**What is required:**
Give only the number of lines in the records that contain the word "Switch".

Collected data
-------

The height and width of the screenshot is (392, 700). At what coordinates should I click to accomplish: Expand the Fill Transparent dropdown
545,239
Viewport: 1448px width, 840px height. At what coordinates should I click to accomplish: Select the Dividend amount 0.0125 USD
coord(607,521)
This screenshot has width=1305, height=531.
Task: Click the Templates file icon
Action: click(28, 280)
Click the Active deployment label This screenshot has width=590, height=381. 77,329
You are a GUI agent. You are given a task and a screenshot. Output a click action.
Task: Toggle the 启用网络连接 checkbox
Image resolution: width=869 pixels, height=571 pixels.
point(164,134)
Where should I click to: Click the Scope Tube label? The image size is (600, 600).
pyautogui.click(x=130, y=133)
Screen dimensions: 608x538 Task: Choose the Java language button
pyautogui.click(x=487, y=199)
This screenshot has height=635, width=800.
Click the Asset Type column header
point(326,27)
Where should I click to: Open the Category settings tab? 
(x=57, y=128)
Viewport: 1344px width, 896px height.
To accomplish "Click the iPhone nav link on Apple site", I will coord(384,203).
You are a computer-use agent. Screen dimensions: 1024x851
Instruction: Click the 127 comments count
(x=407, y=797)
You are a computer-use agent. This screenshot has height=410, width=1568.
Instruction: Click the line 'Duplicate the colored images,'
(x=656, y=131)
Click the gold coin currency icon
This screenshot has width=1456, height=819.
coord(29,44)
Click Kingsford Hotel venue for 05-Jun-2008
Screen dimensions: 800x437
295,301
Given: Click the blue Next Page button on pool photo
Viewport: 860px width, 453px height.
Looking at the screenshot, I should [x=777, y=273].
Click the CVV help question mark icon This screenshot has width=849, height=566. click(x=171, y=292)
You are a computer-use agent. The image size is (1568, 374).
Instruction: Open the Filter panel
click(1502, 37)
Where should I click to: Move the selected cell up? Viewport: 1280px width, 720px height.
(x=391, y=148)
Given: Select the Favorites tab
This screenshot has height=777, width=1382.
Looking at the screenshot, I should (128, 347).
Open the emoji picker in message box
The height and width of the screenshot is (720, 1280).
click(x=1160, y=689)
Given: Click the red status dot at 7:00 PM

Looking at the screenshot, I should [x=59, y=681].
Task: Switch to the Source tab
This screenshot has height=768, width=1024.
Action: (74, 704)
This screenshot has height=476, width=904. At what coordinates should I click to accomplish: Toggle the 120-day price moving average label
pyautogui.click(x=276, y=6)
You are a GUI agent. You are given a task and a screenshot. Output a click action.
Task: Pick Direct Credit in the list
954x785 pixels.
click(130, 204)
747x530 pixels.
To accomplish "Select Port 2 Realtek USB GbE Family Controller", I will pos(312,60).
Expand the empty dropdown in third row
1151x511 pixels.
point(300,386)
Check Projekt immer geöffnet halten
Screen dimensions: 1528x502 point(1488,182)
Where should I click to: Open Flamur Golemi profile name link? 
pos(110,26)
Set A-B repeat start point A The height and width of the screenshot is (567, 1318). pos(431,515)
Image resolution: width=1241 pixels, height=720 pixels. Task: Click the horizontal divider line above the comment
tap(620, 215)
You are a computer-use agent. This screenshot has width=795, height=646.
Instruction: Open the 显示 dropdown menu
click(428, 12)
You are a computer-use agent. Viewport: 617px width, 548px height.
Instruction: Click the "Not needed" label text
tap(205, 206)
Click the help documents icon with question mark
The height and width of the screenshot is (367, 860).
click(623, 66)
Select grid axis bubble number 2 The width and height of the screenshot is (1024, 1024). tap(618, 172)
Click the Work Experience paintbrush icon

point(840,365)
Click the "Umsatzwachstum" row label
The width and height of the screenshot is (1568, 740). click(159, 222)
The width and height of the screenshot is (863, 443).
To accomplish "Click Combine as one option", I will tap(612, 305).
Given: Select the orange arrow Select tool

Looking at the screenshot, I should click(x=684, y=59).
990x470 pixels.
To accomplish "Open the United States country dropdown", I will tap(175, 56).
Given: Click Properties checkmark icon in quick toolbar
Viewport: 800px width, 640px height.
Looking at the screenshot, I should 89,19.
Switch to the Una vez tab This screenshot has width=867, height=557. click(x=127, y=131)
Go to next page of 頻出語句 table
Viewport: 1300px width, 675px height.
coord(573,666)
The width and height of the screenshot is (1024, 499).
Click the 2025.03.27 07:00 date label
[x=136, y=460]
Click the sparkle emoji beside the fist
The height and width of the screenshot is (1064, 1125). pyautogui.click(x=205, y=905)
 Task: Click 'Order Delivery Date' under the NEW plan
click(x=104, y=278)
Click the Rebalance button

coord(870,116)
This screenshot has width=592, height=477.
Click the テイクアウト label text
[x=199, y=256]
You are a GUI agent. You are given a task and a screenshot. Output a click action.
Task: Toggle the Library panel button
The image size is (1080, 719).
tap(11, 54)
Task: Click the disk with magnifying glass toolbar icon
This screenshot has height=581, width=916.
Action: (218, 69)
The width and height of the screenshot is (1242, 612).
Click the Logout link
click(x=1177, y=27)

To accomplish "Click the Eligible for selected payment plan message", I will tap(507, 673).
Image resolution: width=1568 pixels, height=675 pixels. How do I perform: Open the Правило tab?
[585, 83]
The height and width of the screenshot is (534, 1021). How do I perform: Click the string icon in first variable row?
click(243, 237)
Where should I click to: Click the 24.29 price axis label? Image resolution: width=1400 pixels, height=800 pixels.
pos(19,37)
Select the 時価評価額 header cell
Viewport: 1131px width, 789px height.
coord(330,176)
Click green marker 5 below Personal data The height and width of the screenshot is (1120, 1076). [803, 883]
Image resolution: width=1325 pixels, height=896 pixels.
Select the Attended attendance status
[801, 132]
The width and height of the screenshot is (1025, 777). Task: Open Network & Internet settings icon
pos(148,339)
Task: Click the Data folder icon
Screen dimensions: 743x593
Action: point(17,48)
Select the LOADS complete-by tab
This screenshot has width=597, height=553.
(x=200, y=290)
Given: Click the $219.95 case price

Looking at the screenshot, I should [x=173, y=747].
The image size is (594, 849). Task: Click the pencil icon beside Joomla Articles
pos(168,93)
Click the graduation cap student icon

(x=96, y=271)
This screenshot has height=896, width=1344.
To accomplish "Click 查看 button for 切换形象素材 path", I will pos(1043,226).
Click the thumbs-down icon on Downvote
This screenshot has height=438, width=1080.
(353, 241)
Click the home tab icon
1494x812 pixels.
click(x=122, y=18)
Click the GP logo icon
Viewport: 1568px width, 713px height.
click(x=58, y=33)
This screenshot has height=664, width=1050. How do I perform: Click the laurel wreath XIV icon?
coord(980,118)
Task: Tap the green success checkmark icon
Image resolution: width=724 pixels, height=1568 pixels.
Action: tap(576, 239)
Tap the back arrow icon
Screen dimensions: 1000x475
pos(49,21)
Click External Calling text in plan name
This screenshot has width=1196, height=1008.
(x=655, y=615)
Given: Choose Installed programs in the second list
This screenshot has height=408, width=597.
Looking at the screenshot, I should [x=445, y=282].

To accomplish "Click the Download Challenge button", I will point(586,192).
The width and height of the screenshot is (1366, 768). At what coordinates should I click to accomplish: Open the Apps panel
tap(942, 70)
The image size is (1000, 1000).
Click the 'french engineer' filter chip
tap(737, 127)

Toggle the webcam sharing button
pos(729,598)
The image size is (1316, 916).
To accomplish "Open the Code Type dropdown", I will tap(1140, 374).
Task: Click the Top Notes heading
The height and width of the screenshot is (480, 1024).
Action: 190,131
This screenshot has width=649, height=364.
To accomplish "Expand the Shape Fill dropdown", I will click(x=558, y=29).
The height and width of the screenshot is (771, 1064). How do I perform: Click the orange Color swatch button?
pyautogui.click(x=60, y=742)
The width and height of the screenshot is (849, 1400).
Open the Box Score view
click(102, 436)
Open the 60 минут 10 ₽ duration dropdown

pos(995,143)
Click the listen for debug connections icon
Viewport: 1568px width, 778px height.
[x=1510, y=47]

-------

**Answer for the task:**
2